13.11.15

La fin de l’homme rouge – Svetlana Alexievitch




Le désormais Prix Nobel de Littérature 2015 a construit toute son œuvre sur une approche et une préoccupation : donner la parole aux témoins et aux victimes de ce qu’elle va ensuite décrire en puisant dans le corps même des interviews recueillies, les agençant dans des sous-ensembles et des corpus cohérents qui exposent la matière brute.

Journaliste de formation et de métier, Svetlana Alexievitch fut aussi un écrivain soutenant la perestroïka et donc détestée du Pouvoir précédent. Dans « La fin de l’homme rouge », elle tente de comprendre et d’illustrer la façon dont une foultitude d’anonymes et d’inconnus ont vécu le mythe de l’homo sovieticus avant de le voir s’effondrer dans une nouvelle ère qui s’afficha aussitôt comme un capitalisme brutal, sans foi ni loi, jonchant pléthore de cadavres sur sa route.

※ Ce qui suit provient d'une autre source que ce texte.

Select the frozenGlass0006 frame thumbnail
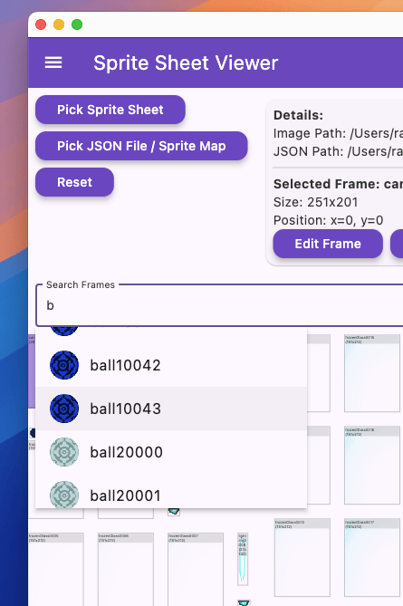Image resolution: width=403 pixels, height=606 pixels. (126, 570)
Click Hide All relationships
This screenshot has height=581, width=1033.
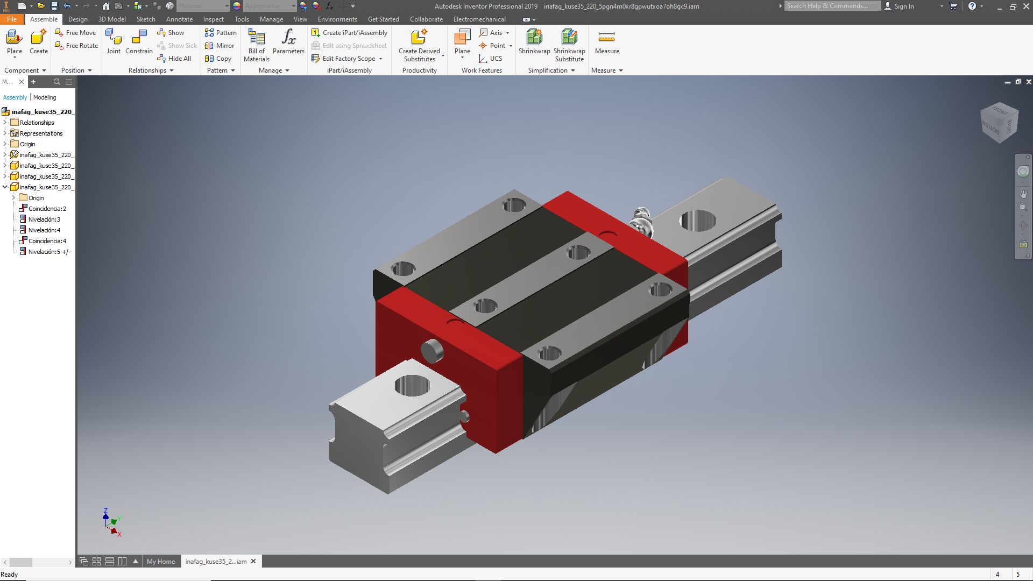pos(174,59)
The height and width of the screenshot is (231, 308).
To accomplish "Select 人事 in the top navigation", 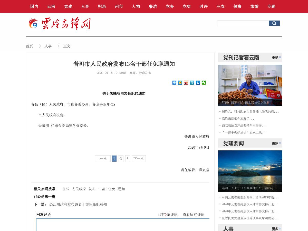I will click(x=85, y=6).
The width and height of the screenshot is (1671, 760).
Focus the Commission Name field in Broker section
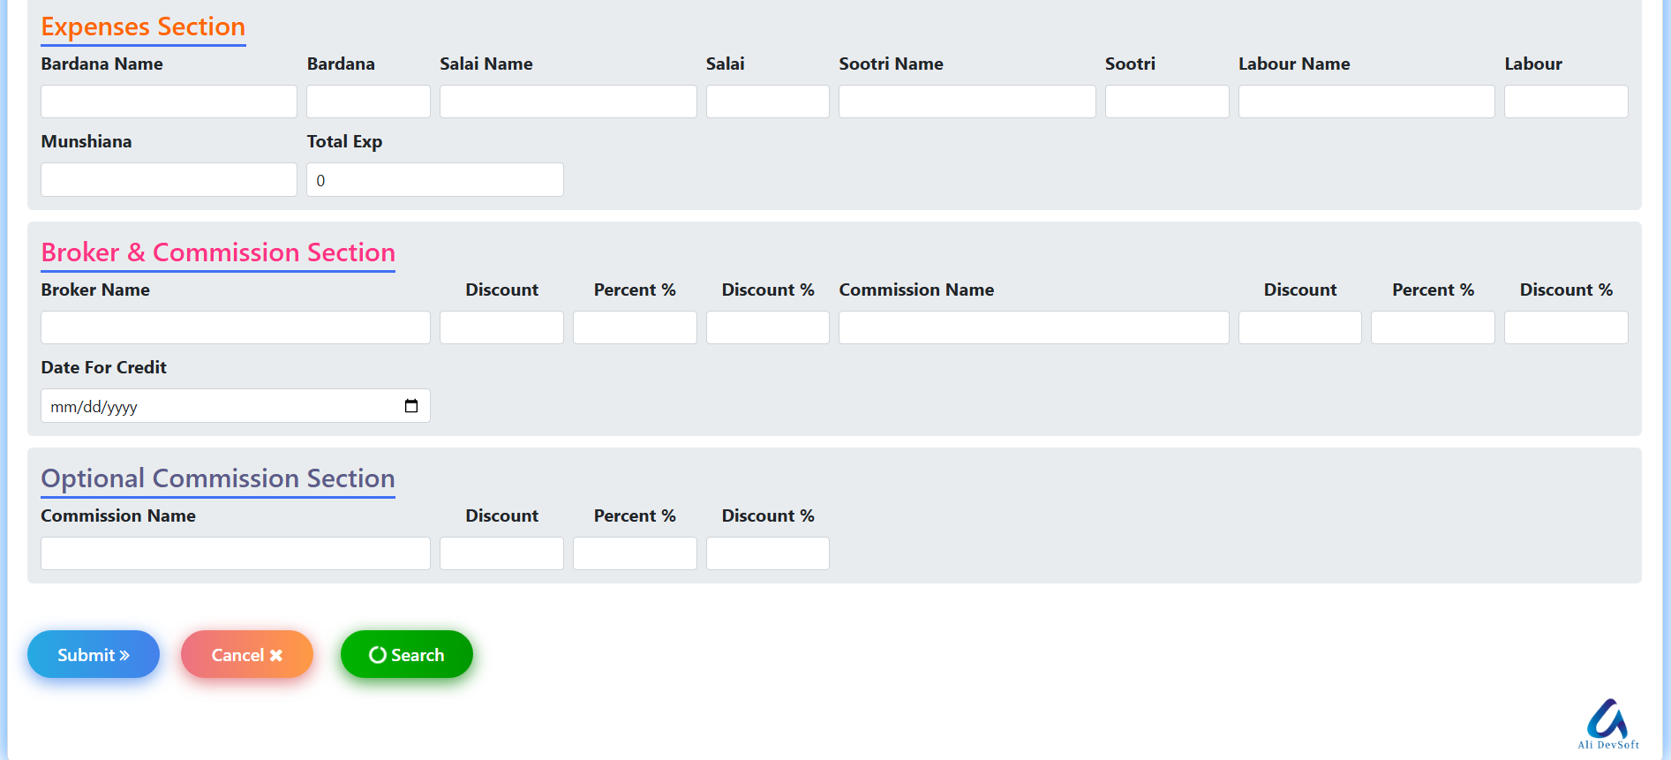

Ce qui ressort de ces interviews c’est avant tout une perte de repères. Toutes les valeurs de l’ancien monde communiste se sont effondrées. Tout ce pour quoi on formatait des générations entières quitte à massacrer sans vergogne et dans la plus totale impunité a disparu pour être remplacé par un monde où les apparatchiks ont confisqué les biens et le pouvoir affichant sans pudeur ni retenue leur réussite. Malheur aux faibles qui en croyant troquer une vie de pénurie encadrée pour une autre donnant accès à d’immenses magasins de saucissons (la compulsion pour cette nourriture revenant comme une étrange et surprenante rengaine) s’est vue roulée dans la farine.

Il est frappant de constater combien est grande la propension de la population interrogée à se résigner. Résignation face à une souffrance permanente. Résignation face à l’injustice communiste qui décima des familles entières, sur simple dénonciation, qui envoya des armées d’enfants dans d’horribles orphelinats dont peu revinrent vivants. Résignation face aux tortures inimaginables contées ici dans les moindres détails. Résignation face à l’inutilité des manifestations qui portèrent Gorbatchev au pouvoir avant de maintenir Eltsine bien mal en point puisque tout ceci a conduit à remplacer un tyran communiste par un nouveau tyran ex-communiste. Résignation aussi quand les voisins et amis d’un jour deviennent une bande de bêtes féroces prêtes à tout pour massacrer au nom d’une religion, d’une idéologie ou tout simplement par cupidité.

Oui, la fin de l’homme rouge, regretté par certains honni par la plupart, a sonné. Définitivement. Mais rien n’est venu la remplacer si ce n’est un monde aussi brutal mais d’une brutalité différente, un monde où l’alcoolisme sert de refuge, un monde où la foi en une société démocratique et transparente fut une illusion vite étouffée. Un monde où une autre résignation serait de croire qu’il faut un ogre pour gouverner un immense empire.

C’est tout cela que relatent celles et ceux que Svetlana Alexievitch a interrogés sans relâche aux quatre coins de la Russie et des années durant. A ce titre, un immense témoignage quant au désarroi et à la désillusion d’une population. Deux ferments rarement positivement générateurs et nous devrions nous en souvenir.